[ACTIVITY]
An exact transcript is needed of the material below, beginning at the line that contains "The height and" and continuing through its last line; nothing else should appear.

[GIVEN RECORDS]
================

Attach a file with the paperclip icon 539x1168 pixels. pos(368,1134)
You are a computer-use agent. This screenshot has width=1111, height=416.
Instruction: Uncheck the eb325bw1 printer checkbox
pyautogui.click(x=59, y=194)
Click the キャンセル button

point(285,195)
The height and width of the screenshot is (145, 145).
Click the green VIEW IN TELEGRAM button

================

[RESULT FOR THIS TASK]
The height and width of the screenshot is (145, 145).
Click the green VIEW IN TELEGRAM button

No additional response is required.